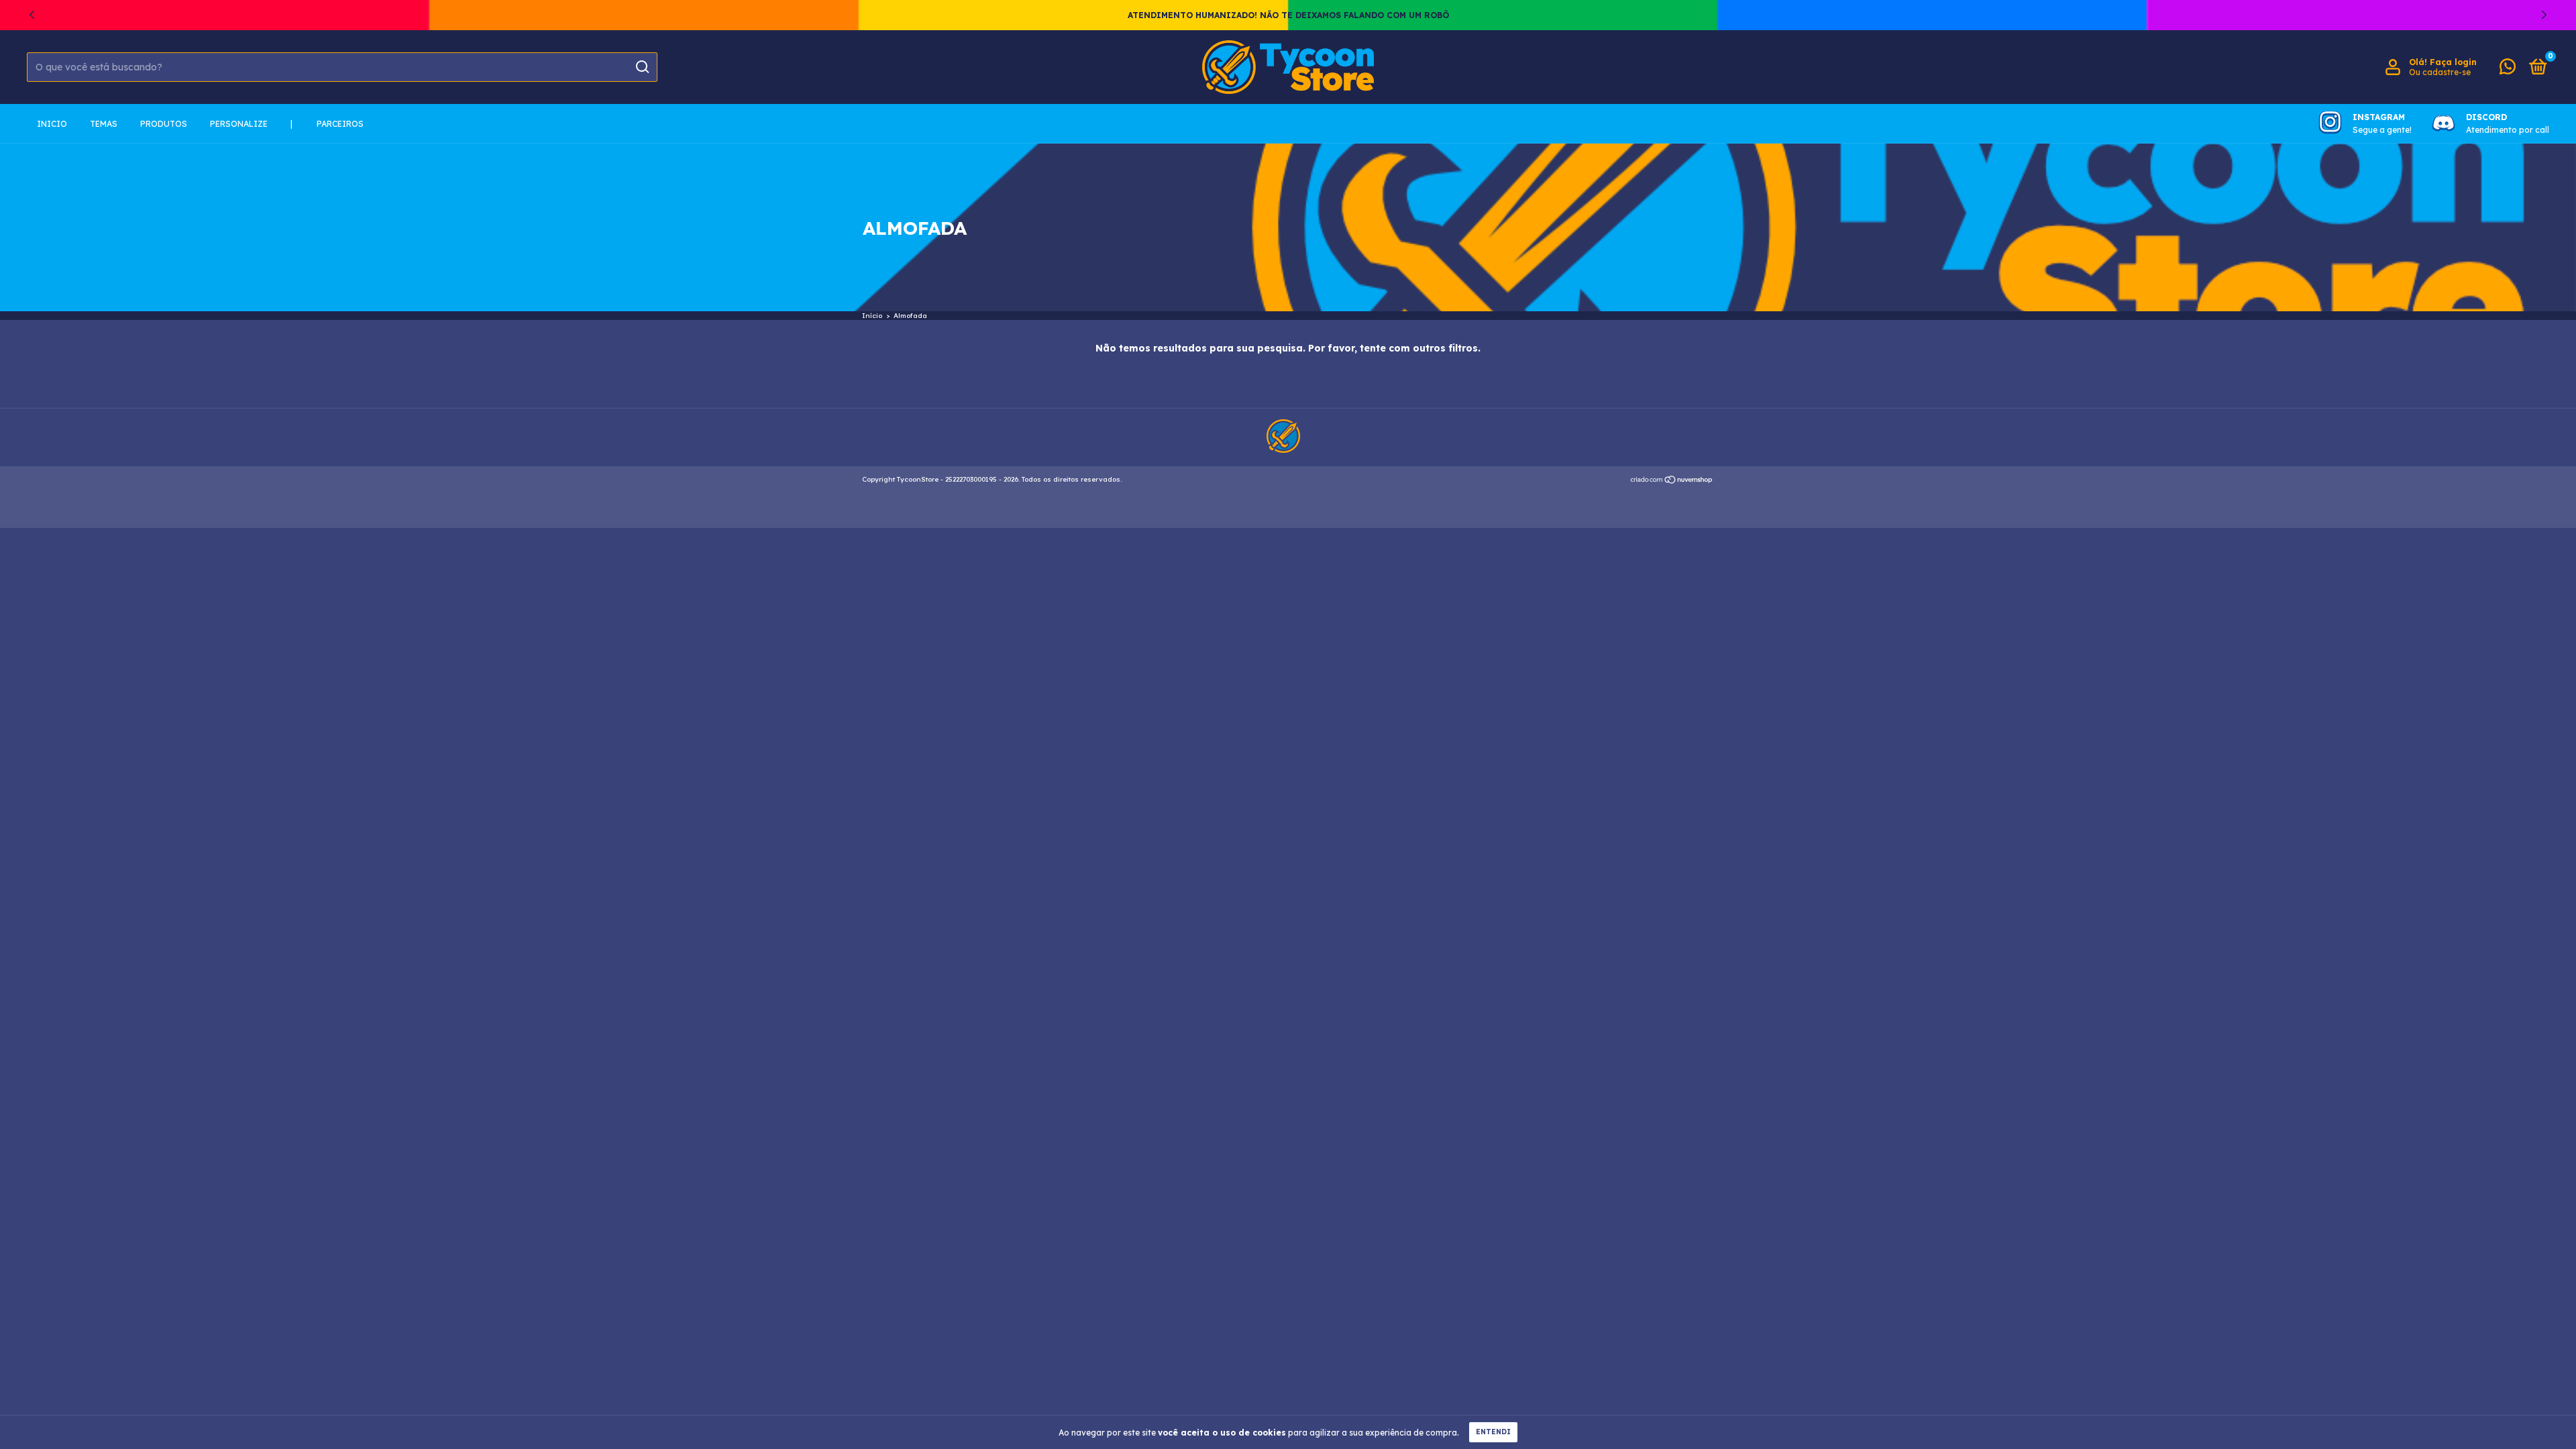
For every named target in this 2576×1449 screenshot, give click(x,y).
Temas (103, 124)
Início (872, 315)
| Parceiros (327, 124)
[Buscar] (642, 67)
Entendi (1493, 1432)
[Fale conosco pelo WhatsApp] (2507, 69)
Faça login (2453, 62)
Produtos (163, 124)
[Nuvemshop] (1672, 481)
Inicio (52, 124)
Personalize (239, 124)
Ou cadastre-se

========================================================================

> **Work request**:
Please retype exactly, and only, the lines starting at the one that contains "Temas (103, 124)" and ending with the last line of the material.

> **Your solution**:
Temas (103, 124)
Início (872, 315)
| Parceiros (327, 124)
[Buscar] (642, 67)
Entendi (1493, 1432)
[Fale conosco pelo WhatsApp] (2507, 69)
Faça login (2453, 62)
Produtos (163, 124)
[Nuvemshop] (1672, 481)
Inicio (52, 124)
Personalize (239, 124)
Ou cadastre-se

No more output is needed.